WORK ORDER: Whenever a line in the entries includes the word "eden", copy that line out.

Stored data entries:
BEGIN

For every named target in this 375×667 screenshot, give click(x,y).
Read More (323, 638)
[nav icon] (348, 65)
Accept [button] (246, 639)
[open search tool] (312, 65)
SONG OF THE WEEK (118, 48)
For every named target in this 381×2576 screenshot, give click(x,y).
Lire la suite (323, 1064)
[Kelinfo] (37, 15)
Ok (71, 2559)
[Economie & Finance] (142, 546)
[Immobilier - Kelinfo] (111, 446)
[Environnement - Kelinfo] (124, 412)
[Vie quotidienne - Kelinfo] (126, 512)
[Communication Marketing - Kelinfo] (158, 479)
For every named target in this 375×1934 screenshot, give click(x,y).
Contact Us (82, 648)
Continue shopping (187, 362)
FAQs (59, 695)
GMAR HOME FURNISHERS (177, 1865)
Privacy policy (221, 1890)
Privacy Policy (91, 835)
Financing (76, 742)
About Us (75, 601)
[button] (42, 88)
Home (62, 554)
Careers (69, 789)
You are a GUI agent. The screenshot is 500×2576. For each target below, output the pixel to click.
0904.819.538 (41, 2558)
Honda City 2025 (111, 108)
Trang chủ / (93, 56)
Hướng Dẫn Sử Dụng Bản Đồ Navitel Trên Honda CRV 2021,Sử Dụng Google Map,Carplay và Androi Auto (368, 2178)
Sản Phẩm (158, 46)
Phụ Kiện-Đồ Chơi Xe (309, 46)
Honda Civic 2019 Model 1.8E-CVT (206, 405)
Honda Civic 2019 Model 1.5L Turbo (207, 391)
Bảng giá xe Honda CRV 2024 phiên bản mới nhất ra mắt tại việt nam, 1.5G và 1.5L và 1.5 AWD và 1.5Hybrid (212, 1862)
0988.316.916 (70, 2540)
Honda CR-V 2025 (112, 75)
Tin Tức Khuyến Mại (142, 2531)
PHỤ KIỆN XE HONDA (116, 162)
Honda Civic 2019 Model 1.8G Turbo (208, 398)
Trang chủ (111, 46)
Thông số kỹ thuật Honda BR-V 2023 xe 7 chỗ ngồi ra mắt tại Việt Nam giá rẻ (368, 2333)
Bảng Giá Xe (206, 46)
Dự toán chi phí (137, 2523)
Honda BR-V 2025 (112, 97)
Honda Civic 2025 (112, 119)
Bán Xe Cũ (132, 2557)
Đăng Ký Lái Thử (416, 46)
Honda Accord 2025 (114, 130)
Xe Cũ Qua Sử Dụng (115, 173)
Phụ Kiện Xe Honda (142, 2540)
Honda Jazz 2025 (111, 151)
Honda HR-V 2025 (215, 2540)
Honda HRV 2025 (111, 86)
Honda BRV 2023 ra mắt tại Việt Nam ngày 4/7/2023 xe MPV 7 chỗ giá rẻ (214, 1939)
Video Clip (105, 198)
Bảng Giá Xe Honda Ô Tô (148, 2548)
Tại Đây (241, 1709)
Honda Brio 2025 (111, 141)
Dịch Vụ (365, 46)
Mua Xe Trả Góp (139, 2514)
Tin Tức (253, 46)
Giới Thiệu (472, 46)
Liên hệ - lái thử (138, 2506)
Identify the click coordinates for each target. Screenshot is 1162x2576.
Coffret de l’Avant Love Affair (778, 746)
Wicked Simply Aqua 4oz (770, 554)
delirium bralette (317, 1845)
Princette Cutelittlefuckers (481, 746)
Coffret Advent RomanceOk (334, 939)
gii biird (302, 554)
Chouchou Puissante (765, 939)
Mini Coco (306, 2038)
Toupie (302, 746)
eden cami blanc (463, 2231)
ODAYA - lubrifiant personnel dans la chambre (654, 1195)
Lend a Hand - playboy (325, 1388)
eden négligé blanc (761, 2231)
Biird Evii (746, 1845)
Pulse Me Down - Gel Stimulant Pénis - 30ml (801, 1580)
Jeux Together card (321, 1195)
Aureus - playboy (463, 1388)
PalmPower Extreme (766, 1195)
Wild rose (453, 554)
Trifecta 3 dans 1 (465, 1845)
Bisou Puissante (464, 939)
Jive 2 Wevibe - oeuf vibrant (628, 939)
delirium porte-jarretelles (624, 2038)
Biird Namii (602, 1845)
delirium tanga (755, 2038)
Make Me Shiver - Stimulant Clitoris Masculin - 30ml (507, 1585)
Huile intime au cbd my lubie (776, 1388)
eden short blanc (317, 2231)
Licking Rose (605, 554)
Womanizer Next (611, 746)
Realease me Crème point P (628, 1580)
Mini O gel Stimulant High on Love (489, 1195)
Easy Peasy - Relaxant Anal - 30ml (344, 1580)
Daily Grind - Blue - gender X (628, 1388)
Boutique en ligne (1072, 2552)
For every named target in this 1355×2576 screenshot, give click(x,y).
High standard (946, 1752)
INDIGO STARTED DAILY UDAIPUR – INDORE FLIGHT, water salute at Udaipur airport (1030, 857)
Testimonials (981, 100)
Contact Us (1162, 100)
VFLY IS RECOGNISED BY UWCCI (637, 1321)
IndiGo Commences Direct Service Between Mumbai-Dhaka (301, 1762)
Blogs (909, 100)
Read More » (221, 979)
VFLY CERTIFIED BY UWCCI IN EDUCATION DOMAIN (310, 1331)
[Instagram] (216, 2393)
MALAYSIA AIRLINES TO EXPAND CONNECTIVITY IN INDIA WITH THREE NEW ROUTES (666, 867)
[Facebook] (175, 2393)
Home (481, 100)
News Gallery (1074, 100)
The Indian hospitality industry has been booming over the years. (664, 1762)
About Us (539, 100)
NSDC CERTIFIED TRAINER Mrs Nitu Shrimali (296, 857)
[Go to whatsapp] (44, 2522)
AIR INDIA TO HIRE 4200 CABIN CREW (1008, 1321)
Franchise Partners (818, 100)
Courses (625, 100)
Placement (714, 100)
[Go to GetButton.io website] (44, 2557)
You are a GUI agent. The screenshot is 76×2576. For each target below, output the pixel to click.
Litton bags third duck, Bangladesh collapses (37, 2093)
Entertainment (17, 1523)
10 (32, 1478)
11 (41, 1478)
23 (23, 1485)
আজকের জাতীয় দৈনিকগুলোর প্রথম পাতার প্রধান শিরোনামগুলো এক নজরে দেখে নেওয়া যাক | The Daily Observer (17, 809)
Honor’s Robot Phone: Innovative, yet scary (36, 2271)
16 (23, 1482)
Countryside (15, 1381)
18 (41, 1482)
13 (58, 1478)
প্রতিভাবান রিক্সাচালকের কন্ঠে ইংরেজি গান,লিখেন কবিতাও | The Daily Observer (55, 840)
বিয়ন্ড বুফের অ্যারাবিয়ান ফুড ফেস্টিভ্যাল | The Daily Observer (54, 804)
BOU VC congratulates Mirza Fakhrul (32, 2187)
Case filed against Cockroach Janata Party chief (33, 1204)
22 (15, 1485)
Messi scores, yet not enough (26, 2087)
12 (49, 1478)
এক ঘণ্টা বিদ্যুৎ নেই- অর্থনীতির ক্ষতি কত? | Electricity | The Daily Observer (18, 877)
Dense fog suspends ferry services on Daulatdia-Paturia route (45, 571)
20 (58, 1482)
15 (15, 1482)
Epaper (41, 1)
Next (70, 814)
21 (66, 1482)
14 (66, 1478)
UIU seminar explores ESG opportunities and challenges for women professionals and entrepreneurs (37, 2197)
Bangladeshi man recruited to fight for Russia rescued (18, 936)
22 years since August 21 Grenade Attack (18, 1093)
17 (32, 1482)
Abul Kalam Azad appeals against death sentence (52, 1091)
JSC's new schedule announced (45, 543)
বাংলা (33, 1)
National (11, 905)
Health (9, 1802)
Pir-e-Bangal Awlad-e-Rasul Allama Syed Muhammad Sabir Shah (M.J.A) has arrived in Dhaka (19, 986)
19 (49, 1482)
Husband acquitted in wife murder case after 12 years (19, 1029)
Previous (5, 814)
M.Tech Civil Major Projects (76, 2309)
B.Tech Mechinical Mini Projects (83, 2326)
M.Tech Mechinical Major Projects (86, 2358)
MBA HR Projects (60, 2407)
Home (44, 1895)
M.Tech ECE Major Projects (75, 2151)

END

OUTPUT BELOW:
eden cami blanc (463, 2231)
eden négligé blanc (761, 2231)
eden short blanc (317, 2231)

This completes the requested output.